Ao contrário, a Primeira Seção do STJ se limitou a reiterar o seu entendimento antigo sobre o tema que, aliás, foi herdado do extinto Tribunal Federal da Recursos – TFR, inclusive com a edição de súmula.
Desse modo, o STJ ignorou, a um só tempo, que: 1º) a matéria em questão tem índole eminentemente constitucional (como expresso pelo STF no julgamento do RE 240.785, quando do exame das questões de ordem referentes à ADC 18 e quando do reconhecimento da repercussão geral do RE 574.706); 2º) nesse caso, e como decorrência lógica, a sua jurisprudência antiga, herdada do extinto TFR, caducou, vez que a aplicação das súmulas sempre se pautou pelo entendimento infraconstitucional sobre o tema; e 3º) mais grave, o precedente do STF no RE 240.785.
Por conseguinte, o STJ perdeu uma excelente oportunidade de alinhar a sua decisão com o precedente do STF no RE 240.785, ocasião em que as jurisprudências de ambos estariam em sintonia e na mesma direção.

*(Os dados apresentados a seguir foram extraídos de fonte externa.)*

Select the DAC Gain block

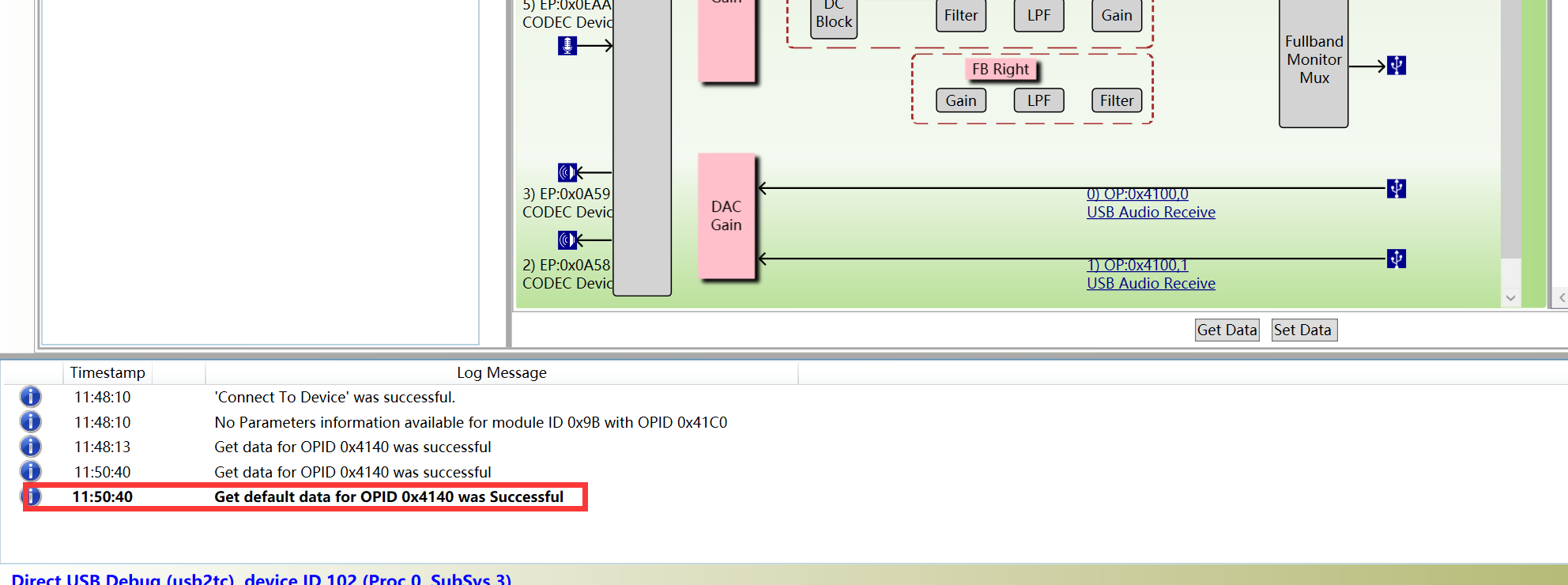(726, 216)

O STJ parece ter vocação para atuar no cenário jurídico nacional como verdadeiro “banana boat”, onde o objetivo é tumultuar e confundir os jurisdicionados. Essa referência não é nova. Foi feita expressamente por Ministro quando do julgamento da questão referente à incidência da Cofins sobre as sociedades profissionais. Aliás, naquele caso, apesar de o STJ contar com a Súmula 276, logo depois do precedente do STF sobre o tema, tratou de logo cancelá-la no próximo julgamento que teve na Primeira Seção sobre o tema.

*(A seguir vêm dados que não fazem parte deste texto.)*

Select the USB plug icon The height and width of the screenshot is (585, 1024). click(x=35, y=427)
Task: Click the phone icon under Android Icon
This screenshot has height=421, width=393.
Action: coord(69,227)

Aqui, no entanto, a postura do STJ foi diferente. Não discutiu e tampouco respeitou o precedente do STF no RE 240.785. Talvez pela esperança de que o STF vá retomar o julgamento do início, levando em conta a sua nova composição, no RE 574.706, com repercussão geral reconhecida, sem qualquer consideração em relação aos efeitos do seu precedente já firmado.
Cabe lembrar, no entanto, que o RE 574.706 foi afetado pela Ministra Cármen Lúcia ao Plenário Virtual, e teve a sua repercussão geral reconhecida, com expressa menção ao julgamento do RE 240.785, o qual já tinha se iniciado e então não tinha sido concluído, vez que não poderia este ter o efeito próprio da repercussão geral, já que tivera o seu julgamento iniciado no Plenário (físico) do STF em 1999, muito antes do advento da Emenda Constitucional 45, que criou o instituto da repercussão geral.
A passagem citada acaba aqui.